3.       Will the API have hotword functionality? If not, do we need the hotword headers?

4.       Does the reco portion of the protocol imply API requirements that haven't been discussed yet? For example, START-INPUT-TIMERS is there for a good reason, but AFAIK the XG hasn't spoken about the scenario . Similarly, Early-No-Match seems useful. Is it?

5.       The TTS design has some IVR artifacts that don't make sense in HTML. In IVR, the synthesizer essentially renders directly to the user's telephone, and is an active part of the user interface. Whereas in HTML, the synthesizer is just a provider of audio to the UA.  The UA buffer the audio and control playback independent of rendering. In light of this, the CONTROL method, jump-size header, Speak-Length header, kill-on-barge-in header (and possibly others) don't really make sense.

6.       The TTS Speaker-Profile header will probably never be used, because HTML UAs will want to pass values inline, rather than store them in a separate URI-referenceable resource. Should we remove it?

7.       DEFINE-LEXICON and the Load-Lexicon header appear to be useful. Does it need to surface in the API, or is its presence in SSML enough? And if it is, why do we need the header? And also, why isn't there corresponding functionality for recognition?


From: public-xg-htmlspeech-request@w3.org [mailto:public-xg-htmlspeech-request@w3.org] On Behalf Of Robert Brown
Sent: Thursday, June 16, 2011 10:06 AM
To: HTML Speech XG
Subject: Notes from today's protocol call

Attendees:

-          Robert Brown

-          Milan Young

-          Patrick Ehlen

-          Michael Johnston

Topic: control portion of protocol based on MRCP subset (this thread http://lists.w3.org/Archives/Public/public-xg-htmlspeech/2011Jun/0035.html)


-          Agreed that this subset is appropriate for ASR & TTS.

-          Unclear whether recording should be included.  Agreed to escalate this to the XG.  IF there's agreement that recording scenarios are common and valuable, we'll include that portion in the protocol.  OTHERWISE we'll omit it, since it's still possible through more convoluted means.

o   We discussed this in the main call with the XG.  General agreement was that recording isn't something we need to solve, and that it should be possible as a side-effect of recognition (i.e. <ruleref special="GARBAGE"> and retain the audio).

-          While services are free to implement a subset of the protocol (e.g. only SR or only TTS portions), clients will need to implement the full set.

Topic: RTP

-          Agreed that it is unneeded, for the reasons stated http://lists.w3.org/Archives/Public/public-xg-htmlspeech/2011Jun/0029.html

-          The basic design approach provides an extensibility mechanism so that if new scenarios emerged in the future that required RTP or another protocol, (http://lists.w3.org/Archives/Public/public-xg-htmlspeech/2011Jun/att-0008/speech-protocol-basic-approach-01.html)

Topic: SDP

-          Agreed, like RTP, that it is unneeded given the context we already have as a byproduct of our design approach.  (See also the last paragraph here: http://lists.w3.org/Archives/Public/public-xg-htmlspeech/2011Jun/0042.html)
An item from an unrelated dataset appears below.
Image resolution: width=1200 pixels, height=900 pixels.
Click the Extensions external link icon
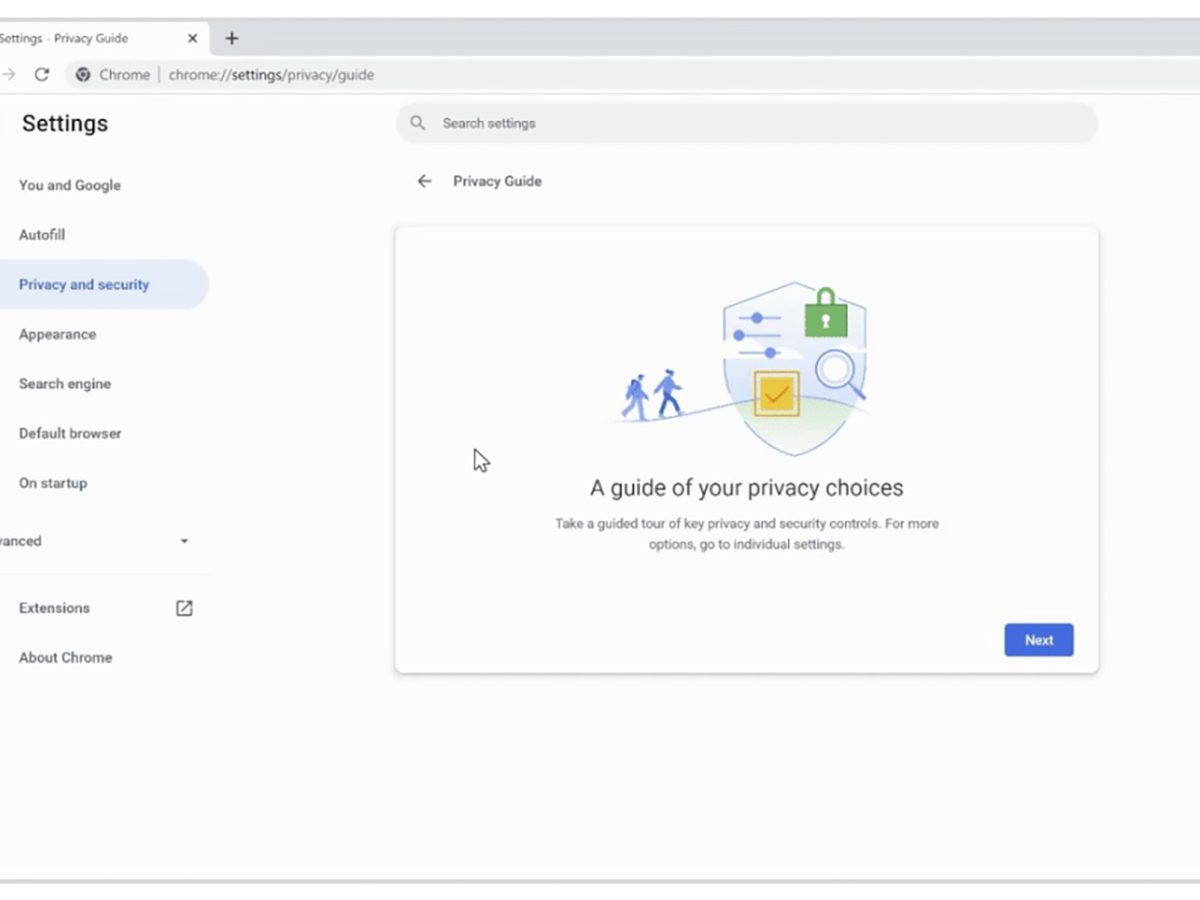tap(184, 608)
Topic: session initiation & media negotiation (http://lists.w3.org/Archives/Public/public-xg-htmlspeech/2011Jun/0042.html)

-          People haven't had a chance to review this.  Will discuss more over the coming week.

-          GET-PARAMS is resource specific, so works a little differently to what's written here.  (Robert will need to re-think and make another proposal)

Next steps:

-          Continuous speech proposal (Milan)

-          Redraft to incorporate everything we've discussed so far (Robert)

-          Examine whether the recognition portion of the protocol can handle extended scenarios, like verification, etc. (Michael)

Received on Thursday, 23 June 2011 00:24:11 UTC